‘She’s grown.’
‘You remember her?’
‘Of course.’
Meggie noticed that Mo double-locked the door.
‘How old is she now?’ Dustfinger smiled at her. It was a strange smile. Meggie couldn’t decide whether it was mocking, supercilious, or just awkward. She didn’t smile back. ‘Twelve,’ said Mo.
‘Twelve? My word!’ Dustfinger pushed his dripping hair back from his forehead. It reached almost to his shoulders. Meggie wondered what colour it was when it was dry. The stubble round his narrow-lipped mouth was gingery, like the fur of the stray cat Meggie sometimes fed with a saucer of milk outside the door. Ginger hair sprouted on his cheeks, too, sparse as a boy’s first beard but not long enough to hide three long, pale scars. They made Dustfinger’s face look as if it had been smashed and stuck back together again. ‘Twelve,’ he repeated. ‘Of course. She was … let’s see, she was three then, wasn’t she?’
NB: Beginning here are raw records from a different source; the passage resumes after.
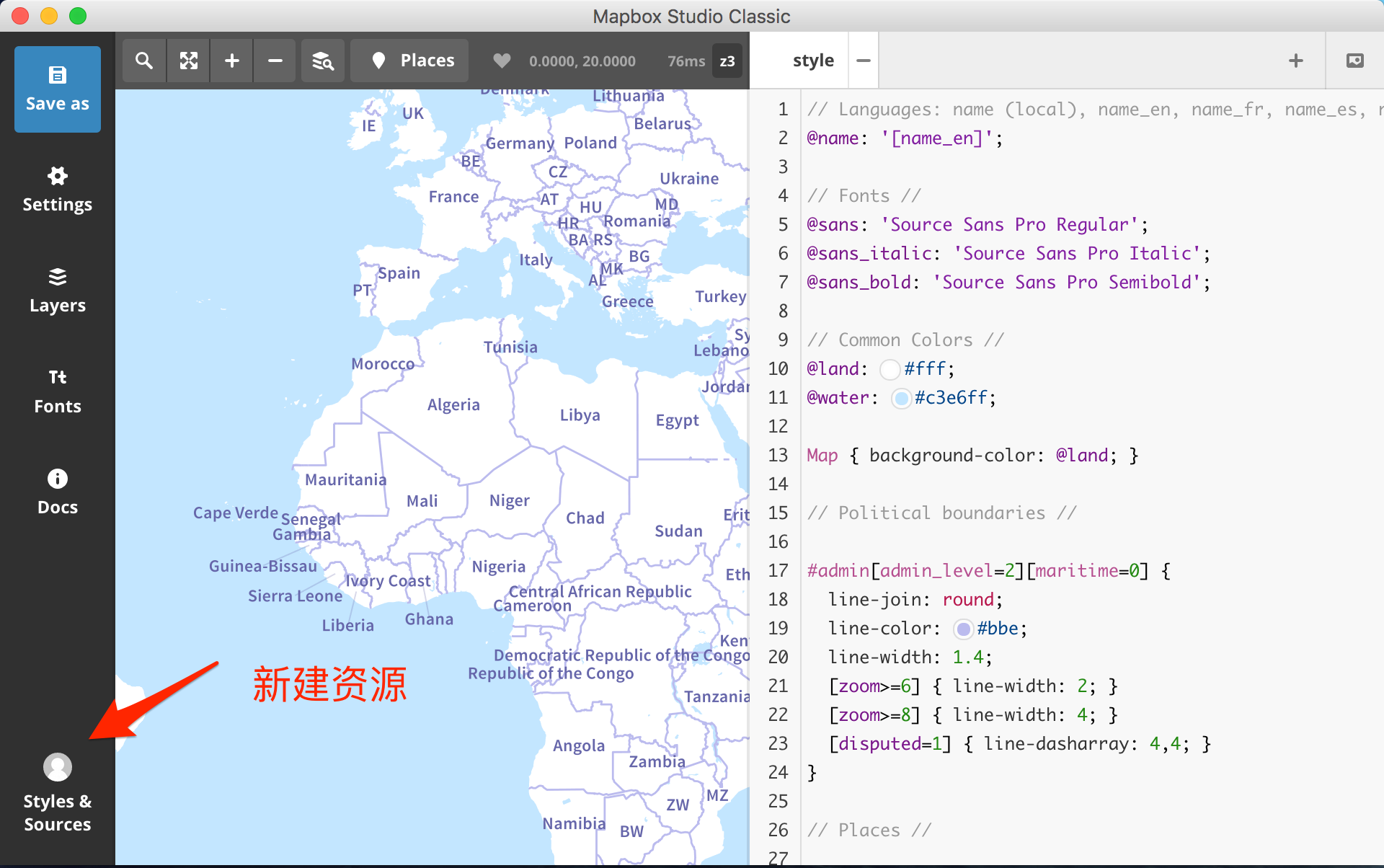Click the #c3e6ff water color swatch

[901, 398]
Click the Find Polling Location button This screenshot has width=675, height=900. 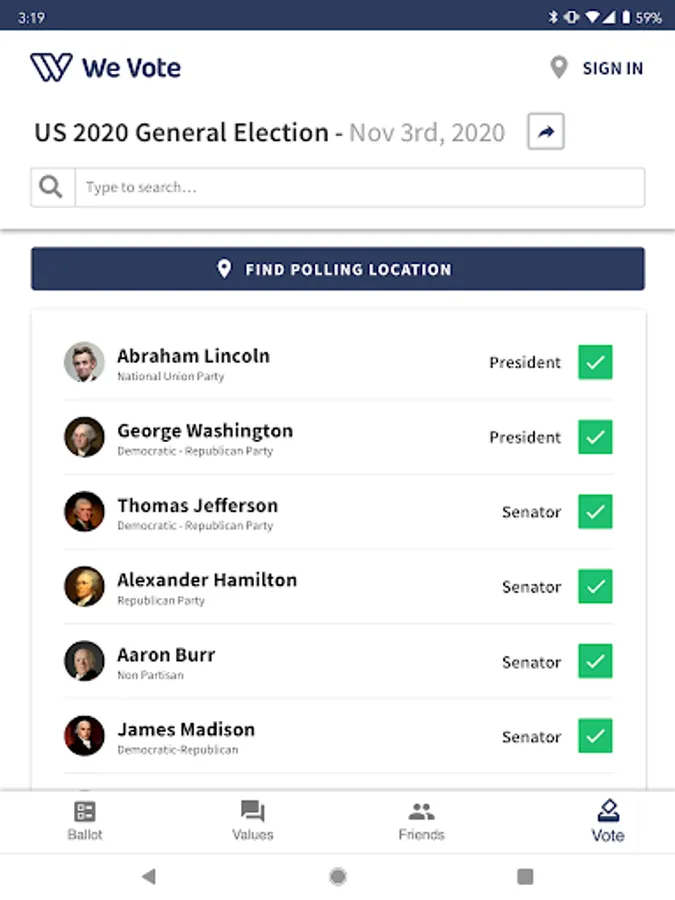pos(337,269)
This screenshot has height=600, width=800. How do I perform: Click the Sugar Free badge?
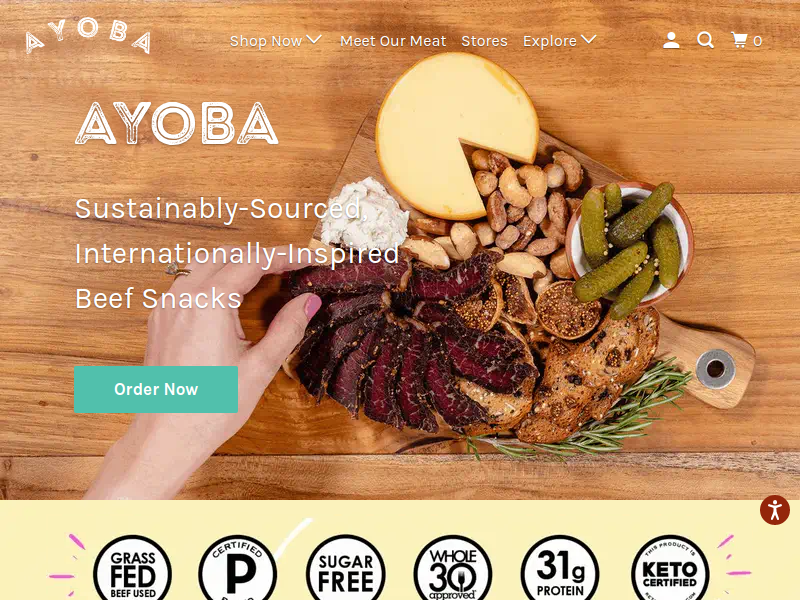345,570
Mo nodded. ‘Come on, I’ll find you some dry clothes.’ Impatiently, as if he were suddenly in a hurry to hide the man from Meggie, he led his visitor across the hall. ‘And Meggie,’ he said over his shoulder, ‘you go back to sleep.’ Then, without another word, he closed his workshop door.
Meggie stood there rubbing her cold feet together. Go back to sleep. Sometimes, when they’d stayed up late yet again, Mo would toss her down on her bed like a bag of walnuts. Sometimes he chased her round the house after supper until she escaped into her room, breathless with laughter. And sometimes he was so tired he lay down on the sofa and she made him a cup of coffee before she went to bed. But he had never ever sent her off to her room so brusquely.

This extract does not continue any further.